▸ TEXTE
# # #

Médecine de refuge : une discipline à part entière - La Semaine Vétérinaire n° 1930 du 01/02/2022
La Semaine Vétérinaire n° 1930 du 01/02/2022

DOSSIER

Auteur(s) : Par Anne-Claire Gagnon

La médecine de refuge est une jeune discipline, même si en pratique les vétérinaires sont toujours intervenus dans les refuges, dès que les associations de protection animale ont commencé à les mettre en place. Particularités et enjeux.

L’objet de la médecine de refuge est de « prendre soin des populations d’animaux sans propriétaire et des individus jusqu’à leur adoption ». C’est à la fois une médecine de collectivité voire de communauté et une médecine individuelle, dont la pathologie infectieuse et le bien-être animal sont le cœur de métier dans une interdépendance vitale. L’aspect éthique est souvent au cœur des problématiques (dont la politique des euthanasies), avec les contraintes économiques liées à des ressources aléatoires. En refuge, le vétérinaire travaille directement avec les associations de protection animale (APA) qui l’emploient en salariat ou en prestations de services.

La taille des refuges est variable, allant de très grands établissements de plusieurs centaines d’animaux, parfois spécialisés (refuges félins en Australie, en France, au Royaume-Uni), à de très petites structures faisant du replacement et s’appuyant sur des familles d’accueil par exemple. La diversité des populations animales est importante : animaux abandonnés, errants, maltraités ayant été saisis (et souvent victimes de stress post-traumatique, ce qui peut en faire des animaux dangereux), ainsi que dans certains cas des animaux victimes d’une catastrophe.

Au Royaume-Uni, une enquête de 2008 a identifié que la majorité des vétérinaires praticiens (94,8 %) faisait de la médecine de refuge. En France, une enquête a montré en 2017 que 4 à 6 vétérinaires sur 10 consacrent entre 1 à 5 % de leur CA à des activités de protection animale (incluant la médecine solidaire).

L’immense majorité des vétérinaires, lors des stérilisations de chats à prix imposé ou négocié avec une APA, fait de la médecine de refuge, ce que le grand public ignore souvent. Cependant, de trop nombreux praticiens persistent à stigmatiser les APA lorsque le chaton ou l’adulte qui a été adopté développe un coryza. Or, presque 100% des chats sont porteurs du FHV, mais tous ne l’exprimeront pas cliniquement.

# # #

▸ DONNÉES FOURNIES
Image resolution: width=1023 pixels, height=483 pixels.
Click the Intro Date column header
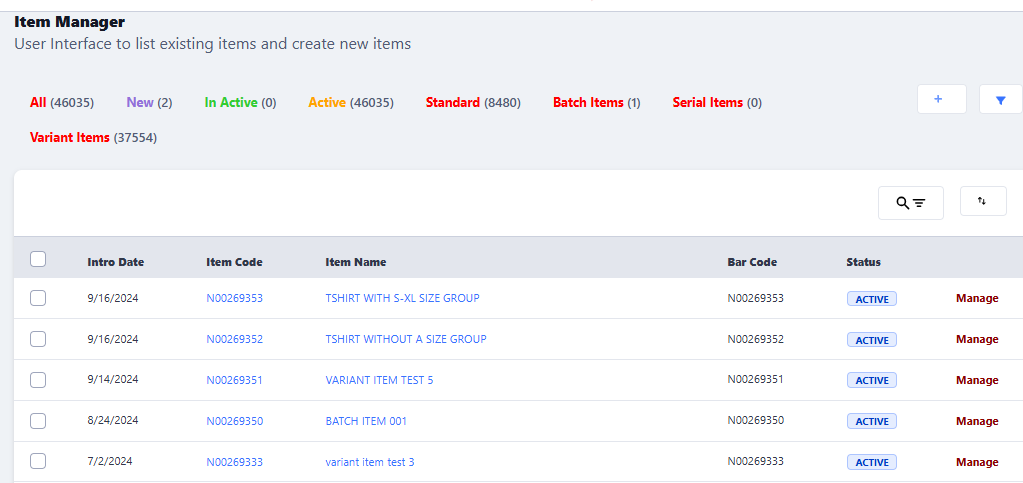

# # #

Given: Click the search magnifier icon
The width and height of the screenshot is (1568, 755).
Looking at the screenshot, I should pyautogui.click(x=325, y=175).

# # #

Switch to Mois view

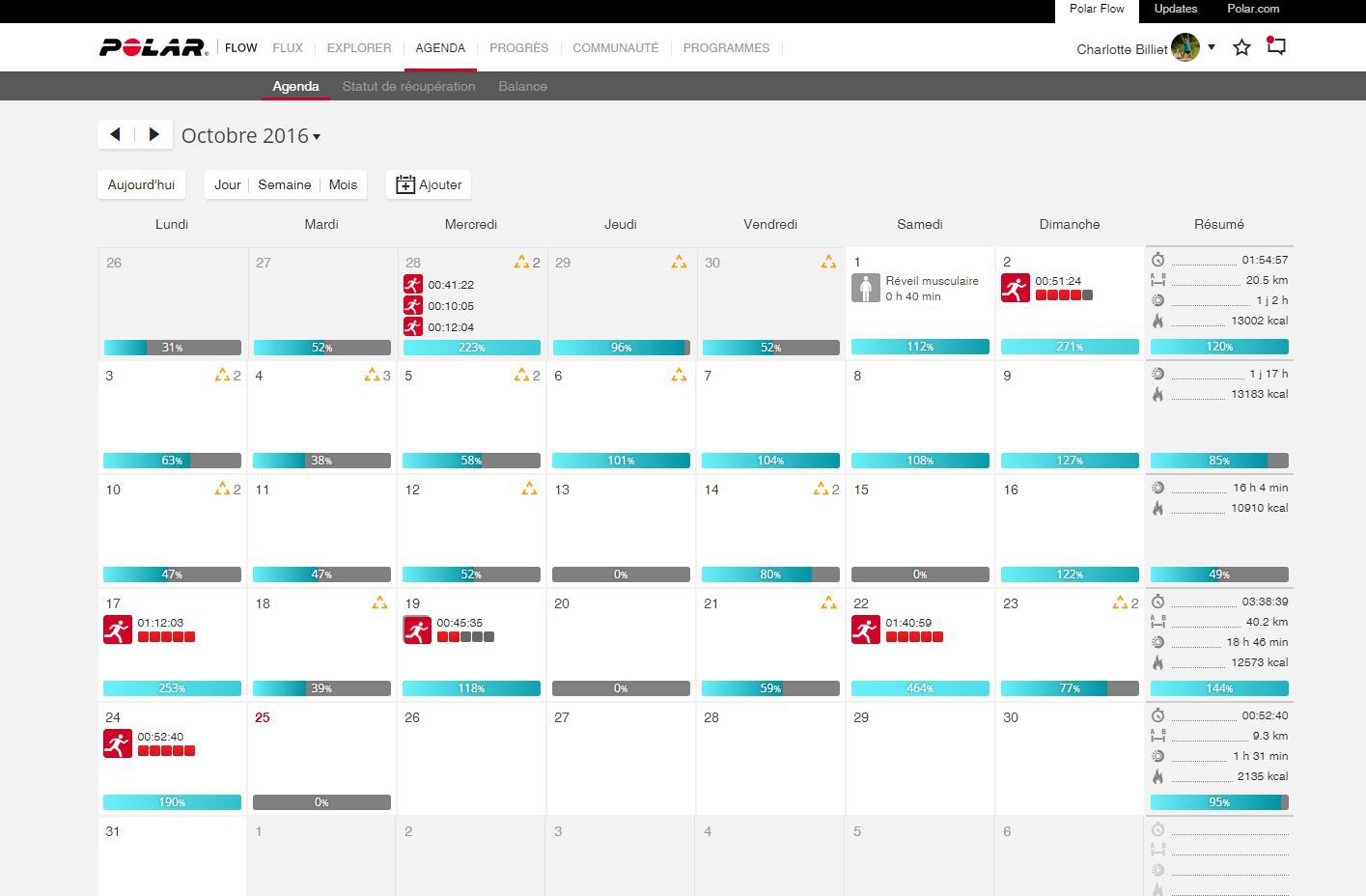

# # #

▸ CONSIGNE
Poursuivez le texte sur la médecine de refuge à partir de l'endroit où il s'arrête. Les items fournis n'ont aucun rapport avec le texte.

▸ CORRIGÉ
En France, aucune formation spécifique n’existe. Quelques initiatives, très appréciées des étudiants, ont vu le jour à VetAgro Sup, avec un partenariat avec une APA pour stériliser les chats trappés. À Alfort, l’initiative GIVE a permis pendant deux ans aux étudiants volontaires de découvrir le monde de la protection animale au sein d’un refuge, dans lequel elles/ils ont passé une semaine, se concrétisant par un projet (mise en place d’un parcours d’Agility, rénovation des cages, etc.). En 2010, la section vétérinaire de la Société française de félinotechnie a organisé une formation aux techniques chirurgicales de stérilisation juvénile féline. Elle a permis à des praticiens, en France et en Belgique, d’adopter ces techniques (La Semaine Vétérinaire n°1426).

Aux États-Unis, plus de 80 % des écoles vétérinaires assurent une formation en médecine de refuge. Le premier cours de médecine de refuge a été donné à Cornell en 1999 par Lila Miller, considérée comme la " maman " de la discipline. En 2003, elle donne le cours sur la plateforme en ligne Veterinary Information Network (VIN). En 2001, l’université de Davis met en place le premier enseignement dispensé dans une école vétérinaire aux États-Unis. C’est l’année de la création de l’Association of Shelter Veterinarians (ASV). Celle-ci compte aujourd’hui plus de 2000 membres et 23 associations juniors dans le monde.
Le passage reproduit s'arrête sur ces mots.